Over the course of three years in my previous job, I figured out how many stories I could publish before feeling like I was on a hamster wheel with no break in sight. It was 280, give or take a dozen.
As a busy education reporter for a magazine, I covered graduate school admissions, employment options after graduate school, and the challenges of being an underrepresented minority pursuing a JD, MD and other competitive degree programs. I filed each Tuesday and Thursday, and some Fridays. In between reporting and writing, I typically edited two or three stories per week.
About a third of the stories from that period in my career I’m proud of, a third I can’t remember, and a third make me slightly embarrassed that I wrote them.
I love writing about how people learn, what barriers prevent people from learning, and whether certain classes and degrees can really transform people from poor to prosperous. But around 2015 I realized that deadline pressure, the dreaded hamster wheel, was hindering me from pursuing and executing ambitious, thoughtful stories. I’d heard of the Knight-Wallace Fellowships for Journalists at the University of Michigan, and I started to think it might hold the key to what I was missing most in my career — time.
What I craved most was a few more hours in the day to research stories in the education world that were not being told. I wanted a little time to figure out the bigger stories I was missing. I needed to develop new sources, understand diversity and inclusion strategies, talk to students and faculty about how things were working — and not working — on campuses.
Becoming a Knight-Wallace Fellow in September 2016 allowed me to do all that and more. I was suddenly given my longest deadline yet — eight months. I was able to build a study plan around understanding diversity and inclusion efforts at the faculty level in higher education. I spoke with university administrators, professors and students about how top-tier research universities recruit and retain faculty of color. In a graduate education course, I read case studies about how universities start or strengthen pipelines that propel students into the professoriate. I went out to lunch with professors to learn about what pressures they were under to complete compelling research while also educating students at one of the most prestigious universities in the world. In addition to studying the programs and protocols at University of Michigan, I did comparative research into the tenure processes at schools in Ohio, California and Missouri.

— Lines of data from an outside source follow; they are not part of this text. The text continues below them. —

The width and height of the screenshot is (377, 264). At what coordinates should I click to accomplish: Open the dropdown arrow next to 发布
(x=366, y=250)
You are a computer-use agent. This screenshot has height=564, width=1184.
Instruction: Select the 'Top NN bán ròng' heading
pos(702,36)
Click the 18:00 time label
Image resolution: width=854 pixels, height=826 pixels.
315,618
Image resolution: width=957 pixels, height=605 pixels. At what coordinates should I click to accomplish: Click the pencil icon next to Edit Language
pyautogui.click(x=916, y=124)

And as much time as I spent on my research, I still made plenty of time for acquiring new skills, living and enjoying my life. I took multi-media workshops, practiced yoga, played racket ball and took leisurely strolls through the farmer’s market across the street from my apartment. When Barack Obama came to Ann Arbor to campaign for Hillary Clinton on the eve of the 2016 election, I attended his speech with my fellow Fellows from Korea, Colorado and Washington. I attended stimulating university lectures, including a discussion with Supreme Court Justice Sonia Sotomayor and Justice Susanne Baer of the Federal Constitutional Court of Germany. I watched 2 Chainz and Lil Yachty in concert in Michigan’s football stadium, took classes in hip hop and Caribbean history and hung out with my landlord, a sharp, black professor of sociology who gave me insight into university life beyond what I could learn from any class or hour long interview.

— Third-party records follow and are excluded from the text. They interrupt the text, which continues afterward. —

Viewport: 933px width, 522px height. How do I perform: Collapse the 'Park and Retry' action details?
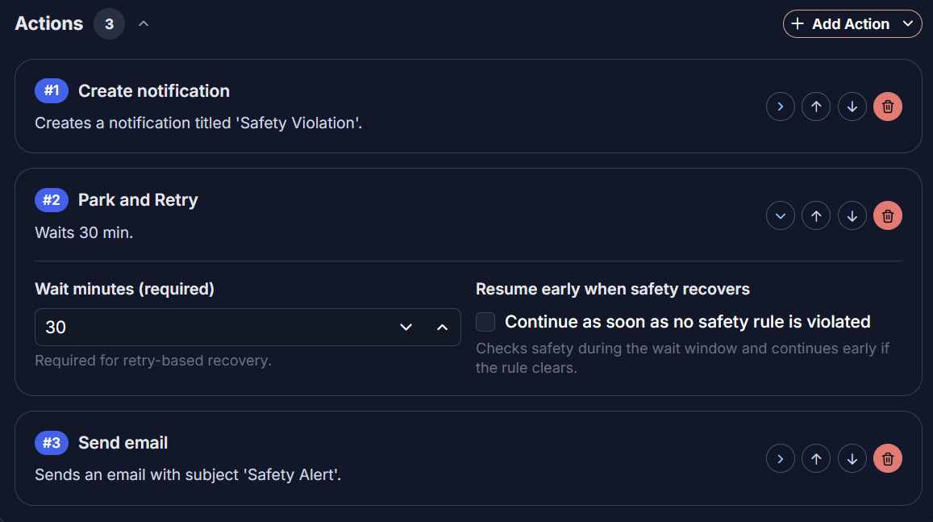(x=781, y=215)
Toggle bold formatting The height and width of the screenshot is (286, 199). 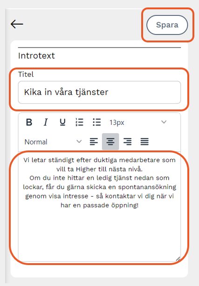29,122
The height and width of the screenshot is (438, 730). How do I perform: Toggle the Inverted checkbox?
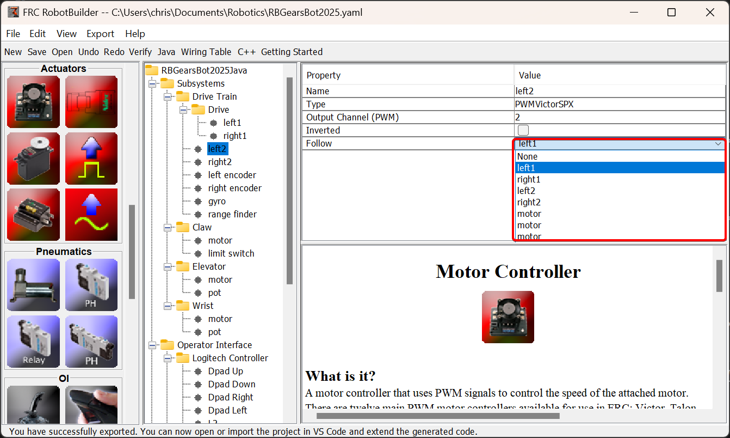tap(523, 130)
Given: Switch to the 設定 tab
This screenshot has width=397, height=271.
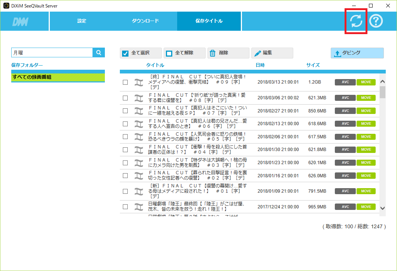Looking at the screenshot, I should click(81, 21).

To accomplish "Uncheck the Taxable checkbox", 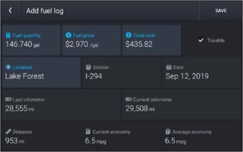I will pyautogui.click(x=201, y=40).
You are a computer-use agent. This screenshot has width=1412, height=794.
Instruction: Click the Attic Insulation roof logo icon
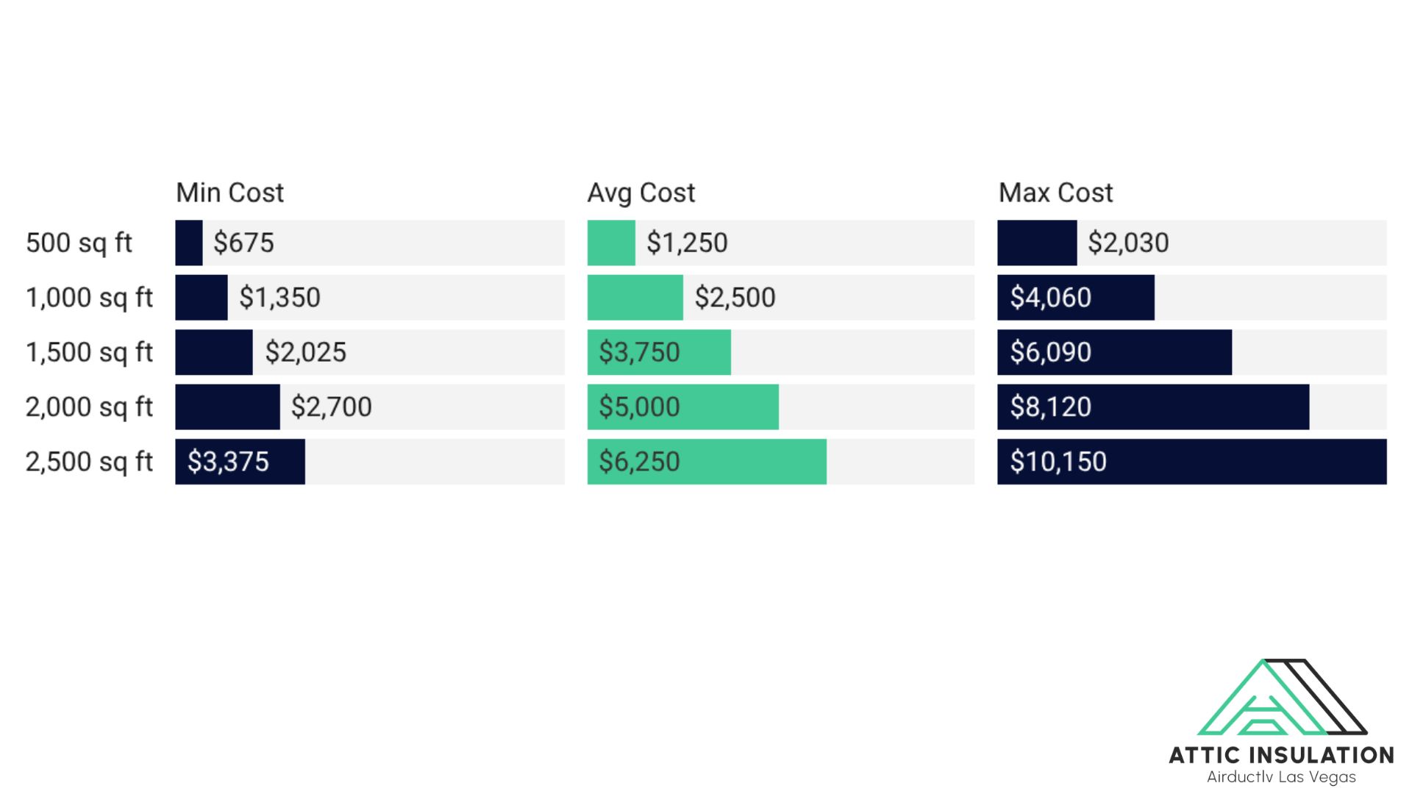(x=1282, y=697)
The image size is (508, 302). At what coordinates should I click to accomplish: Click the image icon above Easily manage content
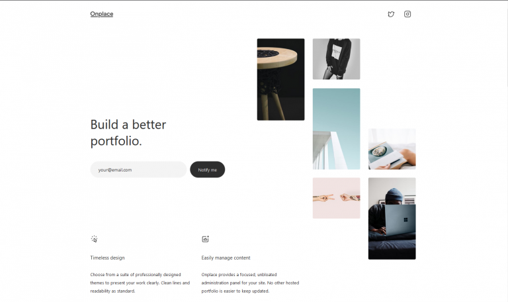pyautogui.click(x=206, y=239)
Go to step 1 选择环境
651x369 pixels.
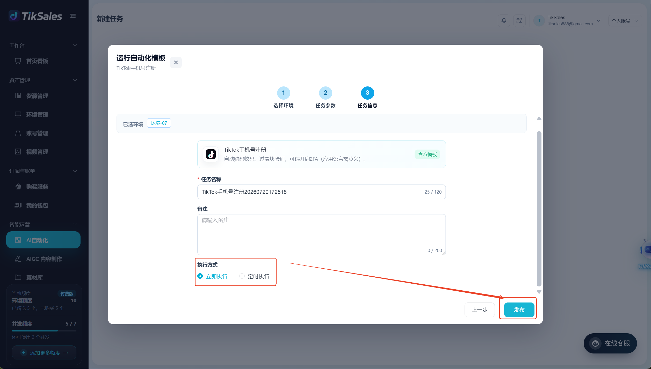point(284,98)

As a black journalist from D.C. who grew up in a thriving region surrounded by black mayors, doctors, accountants, teachers and other professionals, I worried that Ann Arbor wouldn’t be diverse enough for me. I thought its small-town feel and subway-less transportation system would make me feel trapped and bored. I was pleasantly surprised that the smallness of Ann Arbor — a compact but very global and stimulating community — allowed me to immerse myself in a variety of rich cultures and activities. In Ann Arbor, I even had time to explore other aspects of my own immigrant and African American culture, things that I never had time or opportunity to explore in the hustle-bustle of my life in D.C.
When my fellowship year came to an end in May of 2017, I left Ann Arbor grudgingly. My eight months there had been one of the most expansive, enriching periods in my life. But I left brimming with story ideas and memories that continue to warm my spirit on D.C.’s coldest nights. I think about how fortunate I was to spend hours in a classroom absorbing, learning and thinking. I think about the friendships I built with fellow Fellows from the U.S. to the U.K. and beyond, and how their friendship and camaraderie keep me going on rough days. I wish I had a chance to do it all again. For now I am content to nudge other journalists out of their own ruts to apply.
Ready to hop off your hamster wheel and aim for something higher? Now is the time to apply for a Knight-Wallace Fellowship.
Delece Smith-Barrow is a senior editor at The Hechinger Report. As a 2017 Knight-Wallace Journalism Fellow at the University of Michigan, she studied how top-tier universities recruit faculty of color.